The flow of bodies seemed like a slow trickle until we saw Diarrhea Planet onstage and a mob of about 100 standing front and center. Whitfield Smith — So Jazzy frontman, and the evening’s master of ceremonies — kicked things off with a poem, just before the gangly sextet behind him launched into a pop-punk frenzy of minimalistic excess. Most Diarrhea Planet songs occupy little more than a stanza on the lyric sheet, but when you’ve got four guitars and three guys shouting that stanza in unison, you realize there’s no point in watering down the message. Much to the delight of nearly everyone, DP broke their vow never to play “Ghost With a Boner” again, inspiring a whole other level of ape shit to rain down.
The towering, bearded Whitfield returned to the stage with yet another poem just before an onslaught of first-wave hardcore nostalgia courtesy of Cy Barkley and his Outsiders. The burly, hairy, leather-clad Barkley apes copiously on the snotty precedents set by G.G, Allin, DOA, and The Dils.

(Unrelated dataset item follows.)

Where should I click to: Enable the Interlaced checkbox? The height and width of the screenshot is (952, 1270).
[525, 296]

Fresh off last weekend’s Bruise Cruise, Miami’s Jacuzzi Boys got a warm welcome from what was becoming one packed and sweaty room. Their tunes are everything you’d expect from your average Nuggets-worshipping youngsters convinced they were born decades after their time. Channeling primitive punk energy into a reverb-drenched psychotic reaction, the Jacuzzis trade in a high-octane garage pop with riffs to burn.

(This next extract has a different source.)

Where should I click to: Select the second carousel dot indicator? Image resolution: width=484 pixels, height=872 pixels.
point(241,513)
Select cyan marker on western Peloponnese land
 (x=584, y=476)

We stepped out of Exit/In’s newly remodeled bathroom, to find our nostrils transitioning from the scent of fresh paint to a fog of B.O. Seriously, what is it about a JEFF show that stinks up a room like no other? By the time The Brotherhood were emitting the phaser-soaked hums of their intro, the place was all kinds of hot and clammy, transforming the chilly wind outside from nuisance to welcome oasis. Remember when JEFF played house shows, like, every day, making them so easy to take for granted? Well, they don’t do that anymore. Hence, the place was packed with kiddos looking to get their local psych-tinged stoner punk fix while the gettin’ was good. Despite having a new record promised for “early 2011,” this set was pretty much all hits cherry-picked evenly from their back catalog.